TASK TO COMPLETE = Transcribe nothing but the lines from the one with "Task: Enable single" to the end of the entries, both included, keeping each exact and leaving every picture out.
DATASET RECORDS START
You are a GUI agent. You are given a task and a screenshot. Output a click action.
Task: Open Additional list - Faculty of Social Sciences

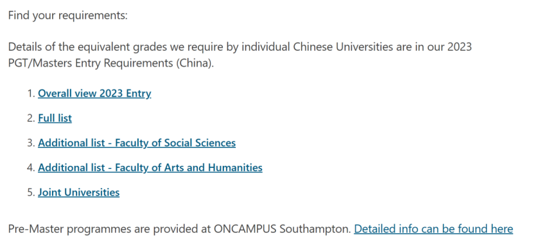(137, 143)
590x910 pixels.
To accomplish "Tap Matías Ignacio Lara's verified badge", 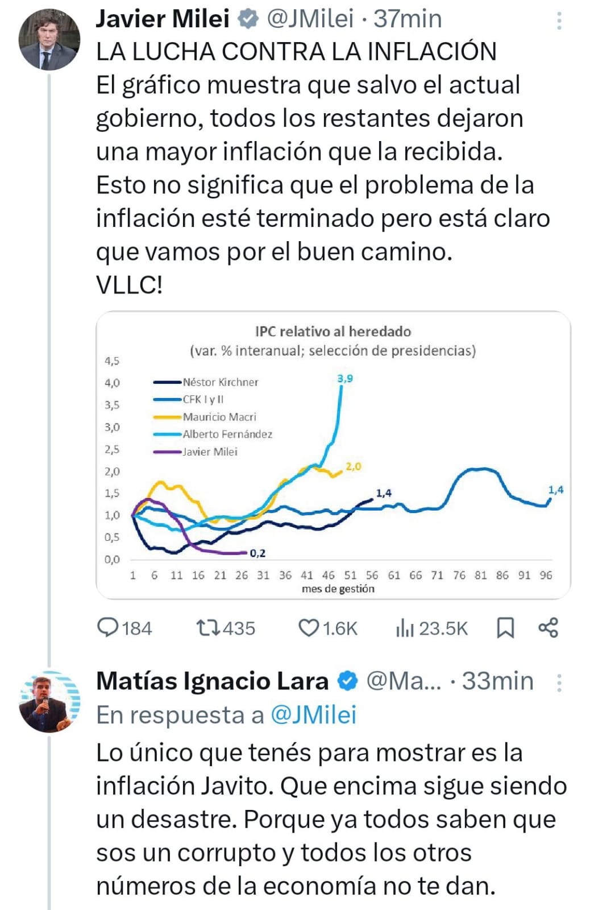I will 348,681.

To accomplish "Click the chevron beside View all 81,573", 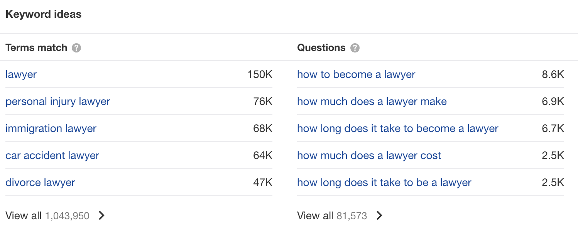I will [380, 216].
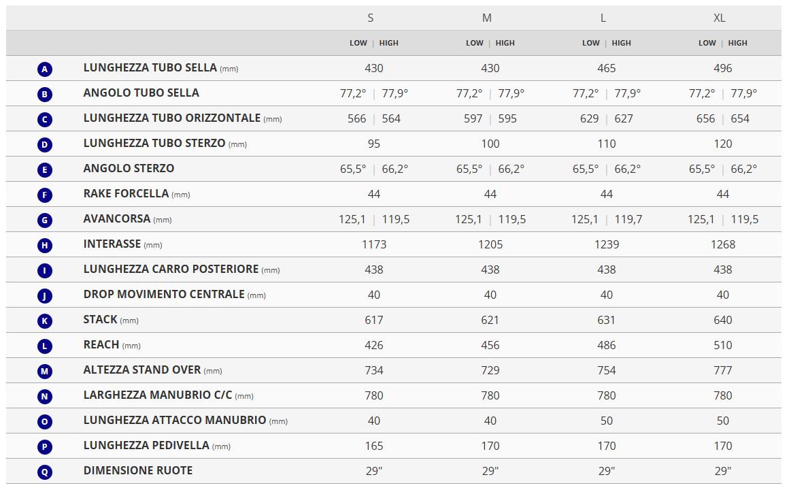791x490 pixels.
Task: Click the Altezza Stand Over label
Action: (x=142, y=370)
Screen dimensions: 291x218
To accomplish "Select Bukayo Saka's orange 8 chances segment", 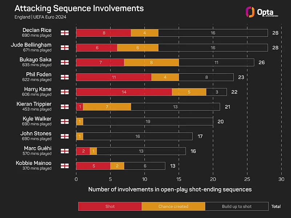I will coord(151,62).
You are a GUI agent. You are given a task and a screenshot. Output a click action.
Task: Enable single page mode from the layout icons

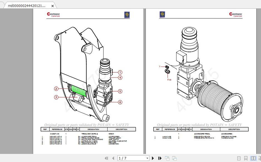(x=239, y=158)
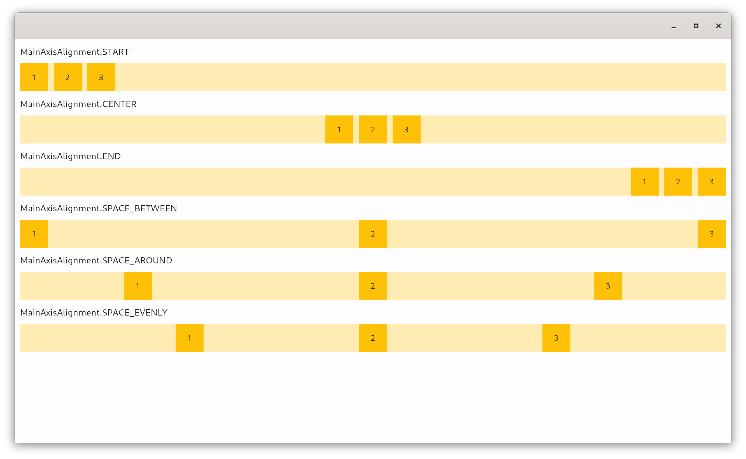Select box 1 in the END row
The height and width of the screenshot is (459, 746).
pos(644,182)
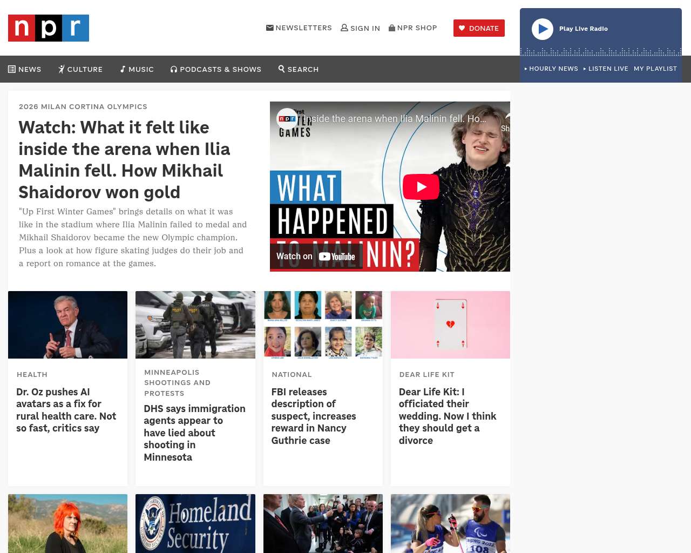Click Watch on YouTube badge

click(x=316, y=257)
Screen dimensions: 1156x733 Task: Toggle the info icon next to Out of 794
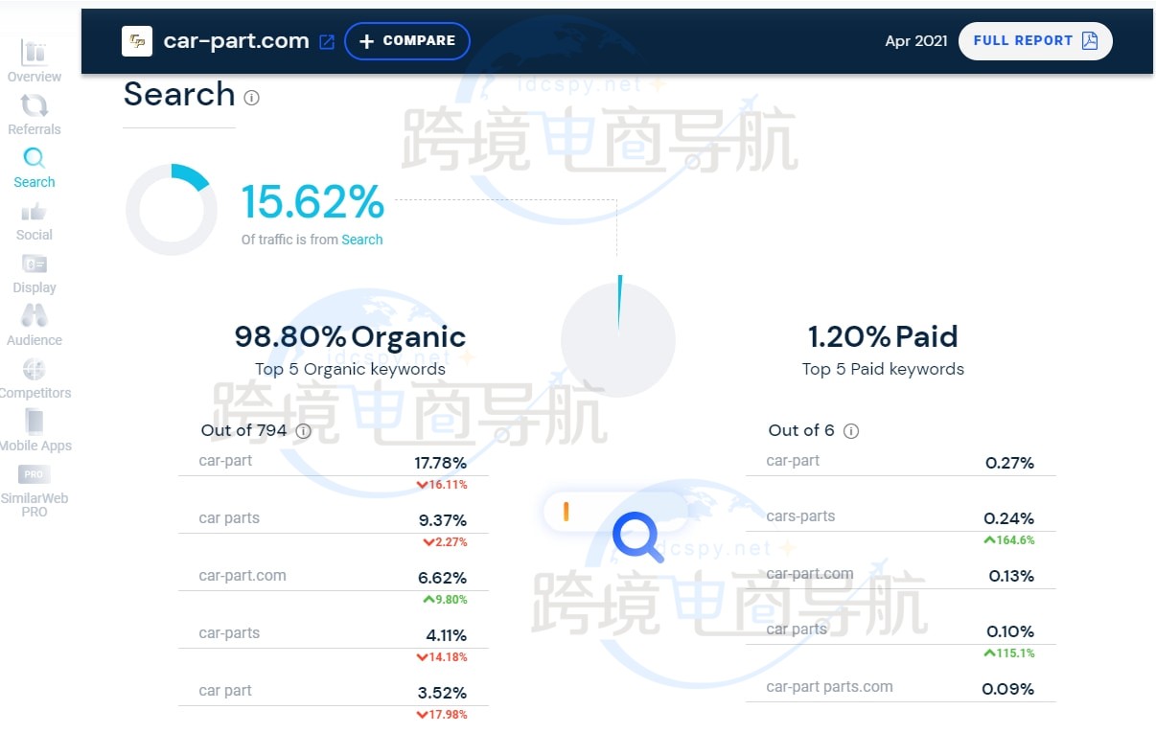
DATASET RECORDS END
OUTPUT OF THE TASK =
Task: Enable single page mode from the layout icons

(x=239, y=158)
Select box 1 in the END row
The height and width of the screenshot is (459, 746).
pos(644,182)
Click Watch on YouTube badge

click(x=316, y=257)
Screen dimensions: 1156x733 Task: Toggle the info icon next to Out of 794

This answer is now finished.